::: Record extracts :::
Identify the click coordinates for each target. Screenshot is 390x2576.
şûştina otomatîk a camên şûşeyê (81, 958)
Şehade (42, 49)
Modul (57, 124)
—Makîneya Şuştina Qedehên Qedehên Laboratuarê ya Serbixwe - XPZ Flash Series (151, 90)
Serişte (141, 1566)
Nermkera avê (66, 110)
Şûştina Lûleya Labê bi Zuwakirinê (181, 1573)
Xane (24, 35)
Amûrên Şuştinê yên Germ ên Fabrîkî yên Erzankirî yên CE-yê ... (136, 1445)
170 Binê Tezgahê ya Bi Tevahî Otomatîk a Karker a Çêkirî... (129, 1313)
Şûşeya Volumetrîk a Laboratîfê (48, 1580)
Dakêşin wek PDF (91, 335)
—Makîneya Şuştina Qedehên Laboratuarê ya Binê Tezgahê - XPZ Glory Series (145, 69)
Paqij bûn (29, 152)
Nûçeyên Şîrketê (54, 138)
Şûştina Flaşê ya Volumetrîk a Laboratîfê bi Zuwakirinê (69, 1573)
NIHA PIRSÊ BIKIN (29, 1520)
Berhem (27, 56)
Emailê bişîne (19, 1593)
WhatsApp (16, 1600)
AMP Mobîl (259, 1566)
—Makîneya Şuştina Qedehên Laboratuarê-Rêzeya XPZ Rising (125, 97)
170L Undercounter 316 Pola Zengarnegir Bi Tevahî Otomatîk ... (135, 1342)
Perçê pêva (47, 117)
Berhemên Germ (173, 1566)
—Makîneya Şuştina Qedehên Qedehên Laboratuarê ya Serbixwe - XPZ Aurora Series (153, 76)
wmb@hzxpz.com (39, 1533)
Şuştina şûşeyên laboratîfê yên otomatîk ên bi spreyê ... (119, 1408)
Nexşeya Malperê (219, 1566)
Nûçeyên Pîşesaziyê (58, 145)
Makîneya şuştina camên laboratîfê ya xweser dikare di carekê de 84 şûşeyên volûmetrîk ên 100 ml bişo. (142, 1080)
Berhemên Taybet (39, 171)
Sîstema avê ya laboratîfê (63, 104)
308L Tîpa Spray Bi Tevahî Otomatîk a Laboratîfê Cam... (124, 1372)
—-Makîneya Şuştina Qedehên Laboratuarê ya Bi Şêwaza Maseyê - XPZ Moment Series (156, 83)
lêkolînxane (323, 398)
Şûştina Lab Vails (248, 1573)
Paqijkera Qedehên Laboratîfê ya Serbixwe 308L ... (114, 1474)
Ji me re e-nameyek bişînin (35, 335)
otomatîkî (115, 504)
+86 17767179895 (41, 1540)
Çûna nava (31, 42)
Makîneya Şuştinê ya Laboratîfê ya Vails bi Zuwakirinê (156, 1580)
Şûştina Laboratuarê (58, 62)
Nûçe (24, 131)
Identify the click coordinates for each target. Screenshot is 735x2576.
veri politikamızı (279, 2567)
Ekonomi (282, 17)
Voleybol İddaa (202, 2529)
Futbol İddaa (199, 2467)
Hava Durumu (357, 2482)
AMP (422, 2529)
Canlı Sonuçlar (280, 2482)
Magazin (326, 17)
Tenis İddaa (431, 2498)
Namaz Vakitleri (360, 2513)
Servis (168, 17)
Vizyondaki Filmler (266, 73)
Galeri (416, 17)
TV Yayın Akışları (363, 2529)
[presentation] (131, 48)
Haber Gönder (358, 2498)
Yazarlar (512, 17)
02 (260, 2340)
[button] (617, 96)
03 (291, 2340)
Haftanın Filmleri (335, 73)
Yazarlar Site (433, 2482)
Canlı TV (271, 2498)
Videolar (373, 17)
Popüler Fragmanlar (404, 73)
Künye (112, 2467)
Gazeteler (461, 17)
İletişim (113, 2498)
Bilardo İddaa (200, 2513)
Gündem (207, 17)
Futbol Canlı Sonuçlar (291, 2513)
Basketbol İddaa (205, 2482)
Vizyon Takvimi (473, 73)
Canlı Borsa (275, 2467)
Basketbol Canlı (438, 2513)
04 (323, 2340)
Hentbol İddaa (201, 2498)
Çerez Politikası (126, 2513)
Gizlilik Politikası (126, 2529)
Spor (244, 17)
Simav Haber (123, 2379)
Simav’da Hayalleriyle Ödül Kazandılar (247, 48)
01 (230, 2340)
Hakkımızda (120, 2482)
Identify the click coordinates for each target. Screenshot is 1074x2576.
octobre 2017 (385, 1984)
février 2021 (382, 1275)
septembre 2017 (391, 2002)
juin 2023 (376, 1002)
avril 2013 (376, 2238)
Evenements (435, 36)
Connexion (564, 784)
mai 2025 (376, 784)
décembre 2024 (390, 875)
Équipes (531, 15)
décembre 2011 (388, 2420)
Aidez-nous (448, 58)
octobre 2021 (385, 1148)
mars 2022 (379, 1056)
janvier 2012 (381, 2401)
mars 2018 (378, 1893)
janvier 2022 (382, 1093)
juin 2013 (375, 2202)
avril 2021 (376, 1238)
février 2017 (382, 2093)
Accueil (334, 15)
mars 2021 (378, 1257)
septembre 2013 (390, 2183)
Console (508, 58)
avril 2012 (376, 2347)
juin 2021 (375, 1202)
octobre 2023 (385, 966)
:::
Activity. Would you repeat the records above without any changes?

Finished task.
Identify the click coordinates for each target. Screenshot is 390x2576.
şûştina otomatîk a camên şûşeyê (81, 958)
Şehade (42, 49)
Modul (57, 124)
—Makîneya Şuştina Qedehên Qedehên Laboratuarê ya Serbixwe - XPZ Flash Series (151, 90)
Serişte (141, 1566)
Nermkera avê (66, 110)
Şûştina Lûleya Labê bi Zuwakirinê (181, 1573)
Xane (24, 35)
Amûrên Şuştinê yên Germ ên Fabrîkî yên Erzankirî yên CE-yê ... (136, 1445)
170 Binê Tezgahê ya Bi Tevahî Otomatîk a Karker a Çêkirî... (129, 1313)
Şûşeya Volumetrîk a Laboratîfê (48, 1580)
Dakêşin wek PDF (91, 335)
—Makîneya Şuştina Qedehên Laboratuarê ya Binê Tezgahê - XPZ Glory Series (145, 69)
Paqij bûn (29, 152)
Nûçeyên Şîrketê (54, 138)
Şûştina Flaşê ya Volumetrîk a Laboratîfê bi Zuwakirinê (69, 1573)
NIHA PIRSÊ BIKIN (29, 1520)
Berhem (27, 56)
Emailê bişîne (19, 1593)
WhatsApp (16, 1600)
AMP Mobîl (259, 1566)
—Makîneya Şuştina Qedehên Laboratuarê-Rêzeya XPZ Rising (125, 97)
170L Undercounter 316 Pola Zengarnegir Bi Tevahî Otomatîk ... (135, 1342)
Perçê pêva (47, 117)
Berhemên Germ (173, 1566)
—Makîneya Şuştina Qedehên Qedehên Laboratuarê ya Serbixwe - XPZ Aurora Series (153, 76)
wmb@hzxpz.com (39, 1533)
Şuştina şûşeyên laboratîfê yên otomatîk ên bi spreyê ... (119, 1408)
Nexşeya Malperê (219, 1566)
Nûçeyên Pîşesaziyê (58, 145)
Makîneya şuştina camên laboratîfê ya xweser dikare di carekê de 84 şûşeyên volûmetrîk ên 100 ml bişo. (142, 1080)
Berhemên Taybet (39, 171)
Sîstema avê ya laboratîfê (63, 104)
308L Tîpa Spray Bi Tevahî Otomatîk a Laboratîfê Cam... (124, 1372)
—-Makîneya Şuştina Qedehên Laboratuarê ya Bi Şêwaza Maseyê - XPZ Moment Series (156, 83)
lêkolînxane (323, 398)
Şûştina Lab Vails (248, 1573)
Paqijkera Qedehên Laboratîfê ya Serbixwe 308L ... (114, 1474)
Ji me re e-nameyek bişînin (35, 335)
otomatîkî (115, 504)
+86 17767179895 (41, 1540)
Çûna nava (31, 42)
Makîneya Şuştinê ya Laboratîfê ya Vails bi Zuwakirinê (156, 1580)
Şûştina Laboratuarê (58, 62)
Nûçe (24, 131)
Identify the click coordinates for each target. Screenshot is 735x2576.
veri politikamızı (279, 2567)
Ekonomi (282, 17)
Voleybol İddaa (202, 2529)
Futbol İddaa (199, 2467)
Hava Durumu (357, 2482)
AMP (422, 2529)
Canlı Sonuçlar (280, 2482)
Magazin (326, 17)
Tenis İddaa (431, 2498)
Namaz Vakitleri (360, 2513)
Servis (168, 17)
Vizyondaki Filmler (266, 73)
Galeri (416, 17)
TV Yayın Akışları (363, 2529)
[presentation] (131, 48)
Haber Gönder (358, 2498)
Yazarlar (512, 17)
02 (260, 2340)
[button] (617, 96)
03 (291, 2340)
Haftanın Filmleri (335, 73)
Yazarlar Site (433, 2482)
Canlı TV (271, 2498)
Videolar (373, 17)
Popüler Fragmanlar (404, 73)
Künye (112, 2467)
Gazeteler (461, 17)
İletişim (113, 2498)
Bilardo İddaa (200, 2513)
Gündem (207, 17)
Futbol Canlı Sonuçlar (291, 2513)
Basketbol İddaa (205, 2482)
Vizyon Takvimi (473, 73)
Canlı Borsa (275, 2467)
Basketbol Canlı (438, 2513)
04 (323, 2340)
Hentbol İddaa (201, 2498)
Çerez Politikası (126, 2513)
Gizlilik Politikası (126, 2529)
Spor (244, 17)
Simav Haber (123, 2379)
Simav’da Hayalleriyle Ödül Kazandılar (247, 48)
01 (230, 2340)
Hakkımızda (120, 2482)
Identify the click coordinates for each target. Screenshot is 1074x2576.
octobre 2017 (385, 1984)
février 2021 (382, 1275)
septembre 2017 (391, 2002)
juin 2023 (376, 1002)
avril 2013 (376, 2238)
Evenements (435, 36)
Connexion (564, 784)
mai 2025 (376, 784)
décembre 2024 (390, 875)
Équipes (531, 15)
décembre 2011 (388, 2420)
Aidez-nous (448, 58)
octobre 2021 (385, 1148)
mars 2022 (379, 1056)
janvier 2012 (381, 2401)
mars 2018 (378, 1893)
janvier 2022 (382, 1093)
juin 2013 (375, 2202)
avril 2021 (376, 1238)
février 2017 (382, 2093)
Accueil (334, 15)
mars 2021 (378, 1257)
septembre 2013 (390, 2183)
Console (508, 58)
avril 2012 (376, 2347)
juin 2021 (375, 1202)
octobre 2023 (385, 966)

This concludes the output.